Gulf Watch: Miss. lawyer behind State Farm settlement indicted for bribery
Scruggs and four associates -- his son Zach, attorneys Sidney Backstrom and Timothy Balducci, and former State Auditor Steve Patterson, who works for Balducci's firm -- allegedly paid Lafayette County Circuit Judge Henry Lackey $40,000 in cash to resolve a dispute over $26.5 million in legal fees in favor of Scruggs' firm, according to the paper. Lackey reported the proffered bribe -- which was to eventually total $50,000 -- to federal authorities and cooperated with the FBI in the ensuing investigation.

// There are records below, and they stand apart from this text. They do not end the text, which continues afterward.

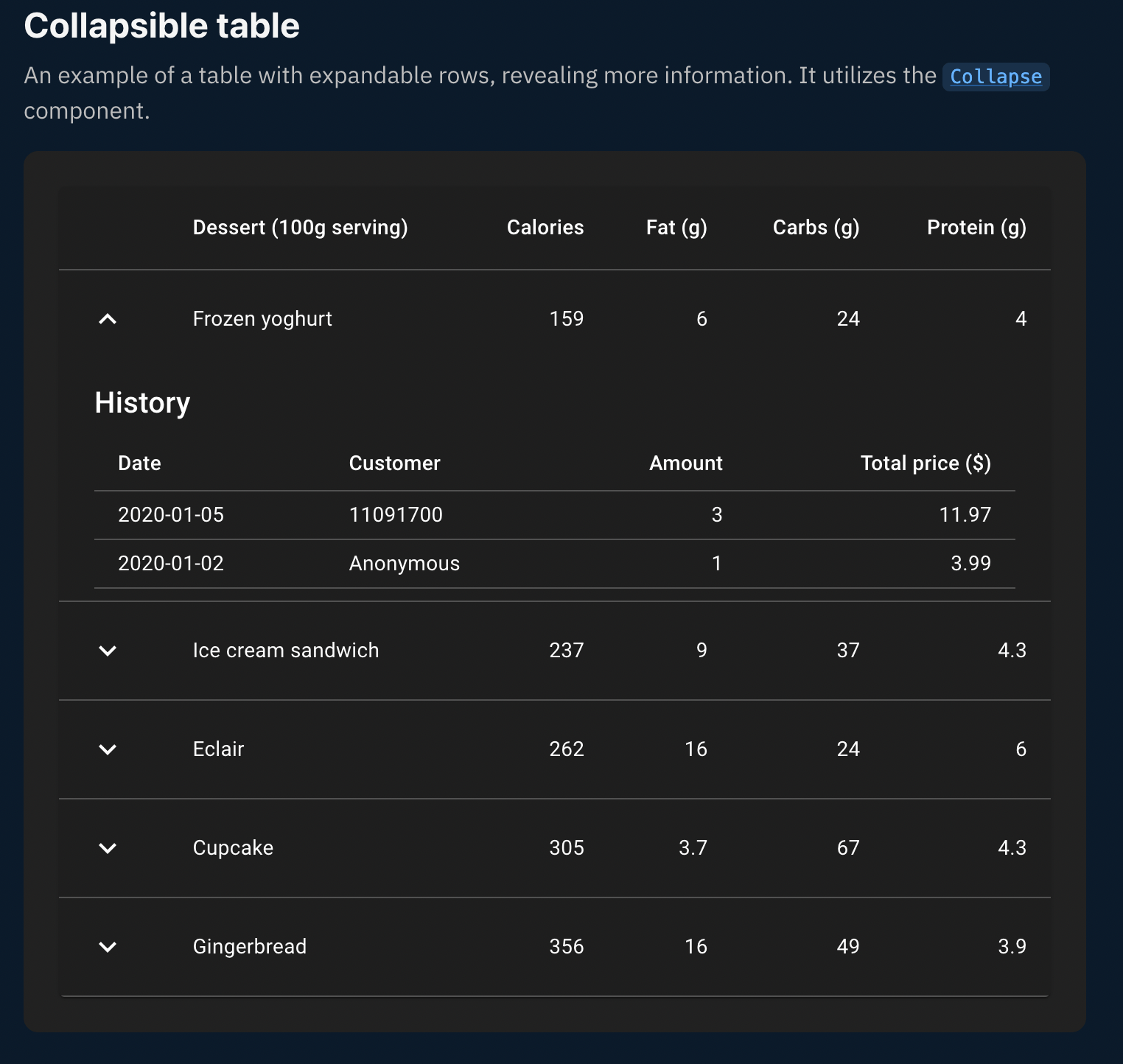This screenshot has width=1123, height=1064.
Task: Click the Collapsible table page title
Action: (162, 26)
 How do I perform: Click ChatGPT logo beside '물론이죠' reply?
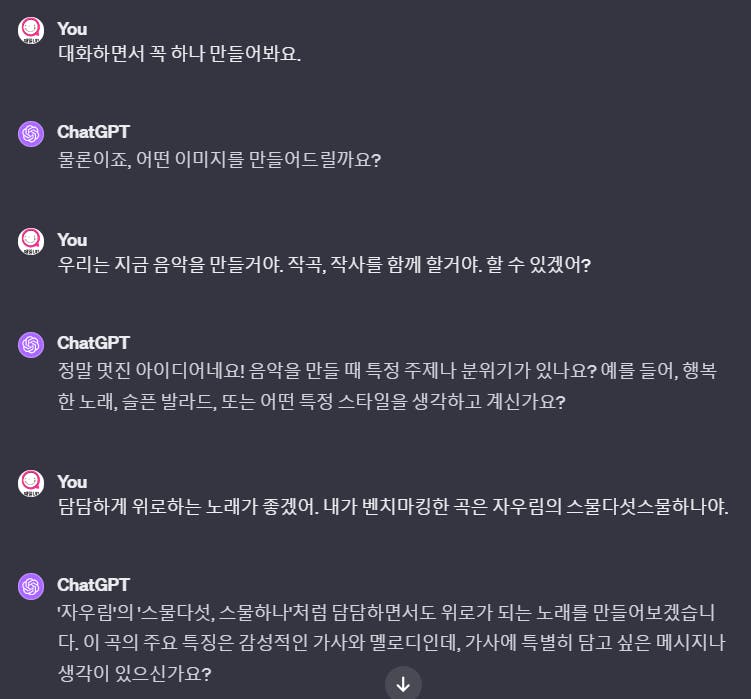tap(31, 133)
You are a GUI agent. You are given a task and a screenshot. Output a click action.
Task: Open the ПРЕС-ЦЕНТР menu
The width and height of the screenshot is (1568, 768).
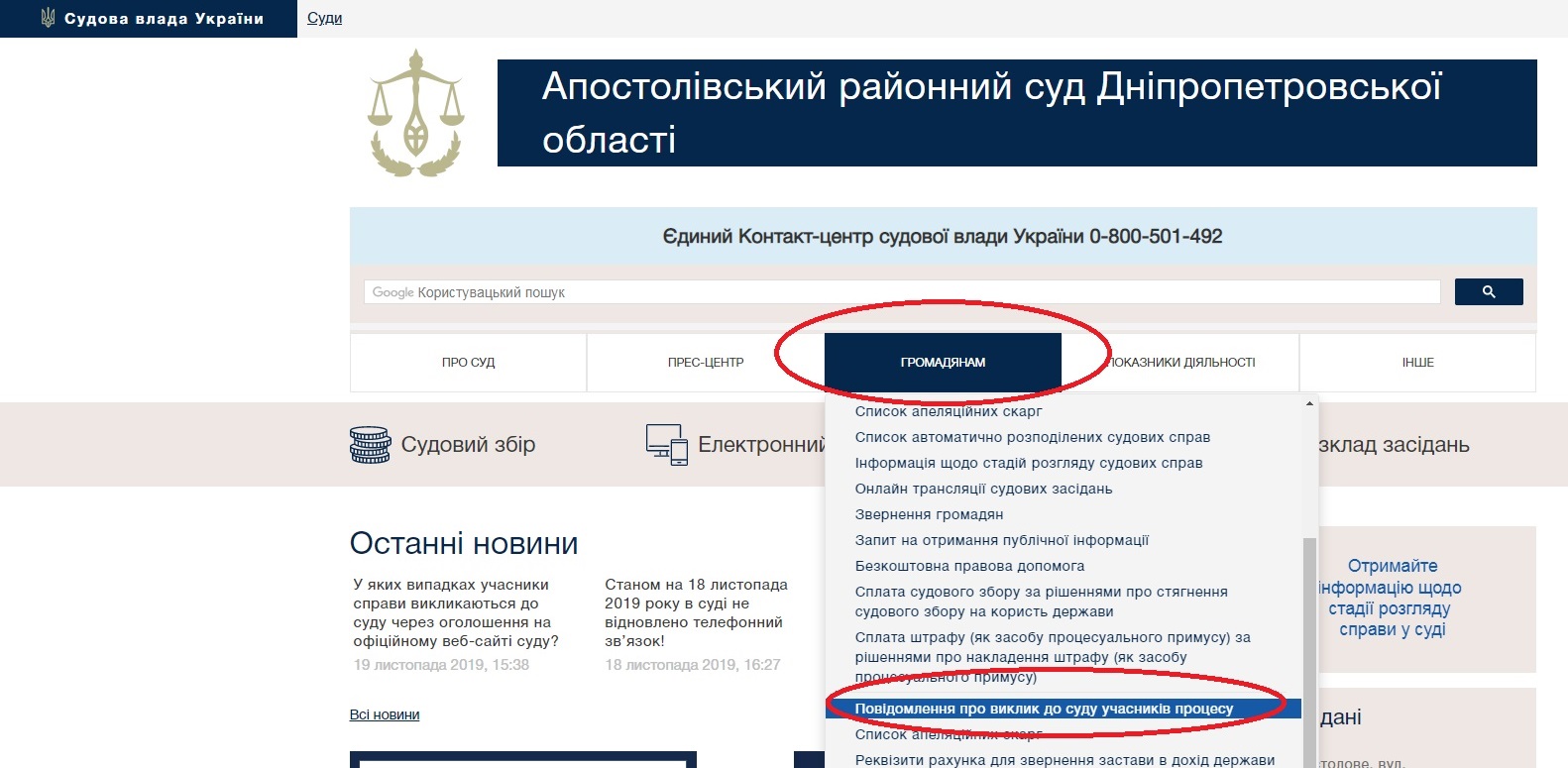click(x=705, y=363)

TPMMuckraker has posted the indictment from the U.S. attorney for Mississippi's Northern District to its Web site here. Among the damning allegations the indictment contains is this account of a conversation between the judge and Balducci, an attorney who Scruggs allegedly hired for $10,000 to carry out the actual dirty work:
"On or about May 9, 2007, TIMOTHY R. BALDUCCI had a conversation with Judge Henry Lackey wherein BALDUCCI stated that 'my relationship with Dick [Scruggs] is such that he and I can talk very private [sic] about these kinds of matters and I have the fullest confidence that if the court, you know, is inclined to rule ... in favor ... everything will be good ...' 'The only person in the world outside of me and you that has discussed this is me and Dick [Scruggs].' '... We, uh, like I say, it ain't but three people in the world that know anything about this ... and two of them are sitting here and the other one ... the other one, uh, being Scruggs ... he and I, um, how shall I say, for over the last five or six years there, there are bodies buried that, that you know, that he and I know where ... where are, and, and, my, my trust in his, mine in him and his in mine, in me, I am sure are the same.'"The case has raised new questions about the resignation of Sen. Trent Lott (R-Miss.) -- Scruggs' brother-in-law -- who made his announcement the day before the indictment was handed down. The feds said at a news conference earlier today that Lott wasn't involved in the affair. But as the New York Times points out, Scruggs represented Lott and U.S. Rep. Gene Taylor (D-Miss.) in settlements with State Farm after the company refused to pay claims on their homes, which were destroyed by Hurricane Katrina. Lott and Taylor then championed legislation to investigate how State Farm and other insurers handled claims following the storm.
The insurer denies wrongdoing and has sued the Mississippi attorney general to block a criminal investigation into its post-Katrina operations. But just one day before the surprise indictment against Scruggs was handed down, his firm filed paperwork with the court charging that engineering firms involved in claims work for State Farm were financially beholden to the insurer and thus had motivation to minimize the company's losses, the Sun-Herald reports:
The amended complaint proposed by the Scruggs team says State Farm essentially acted as a "mob boss," with the vendors serving as "hit men" in a scheme to make money. It alleges destruction of documents, perjury, obstruction of justice and fraud.
Labels: criminal justice, Gulf Coast Reconstruction Watch, mississippi, richard scruggs


1 Comments:
Just days befor the Trent Lott/Dickie Scruggs House of card started falling, the Mobile Press Register broke a story on the Department of Energy plan to create a strategic oil reserve in the Richton Salt Dome near Hattiesburg, Mississippi.
The "surprise" DoE plan entails pumping billions of gallons of river water over a five-year period from the Pascagoula River into the salt domes and pumping the resulting brine water from nearly a hundred miles inland to Horn Island, a few miles off the Mississippi Gulf Coast.
Hardly any folks on the MGC were aware of the plan except the entire Mississippi Congressional delegation, Governor Barbour, Miss. Attorney General Jim Hood and a few other "scoundrels" in the Mississippi State government that failed the people by not making them aware of this project. Even Marine Fisheries people say they knew nothing of the plan, but warned that the scheme would create a Dead Zone for fish, crabs, oysters and other marine life in the waters off the MGC. They also predicted serious damage to the river ecosystem in the tributaries that feed into the Pascagoula River.
Not included in the link below is the fact that this DOE plan was made possible by an amendment to the 2005 Energy Bill submitted by Miss. Rep. Chip Pickering, Vice Chairman of the House Energy and Commerce Committee, creating the strategic oil reserve. Not generally know either, is that Governor Barbour has proposed Vicksburg, Mississippi for the site of another such DoE scheme. Not sure if the Corps is part of that plan to dump brine water into the Mississippi River at Vicksburg.
Important to note that Gov. Barbour, Rep. Chip Pickering and his "K" Street lobbyist father-- former Fifth-Circuit Court of Appeals Judge-- have close ties to the Atlanta-based The Southern Company. In fact, critics claim that the language for Pickering's amendment to the 2005 Energy bill was framed by the legal staff of the The Southern Company law offices in Atlanta, including the language for the repeal of the 1935 Public Utilities Holding Company Act.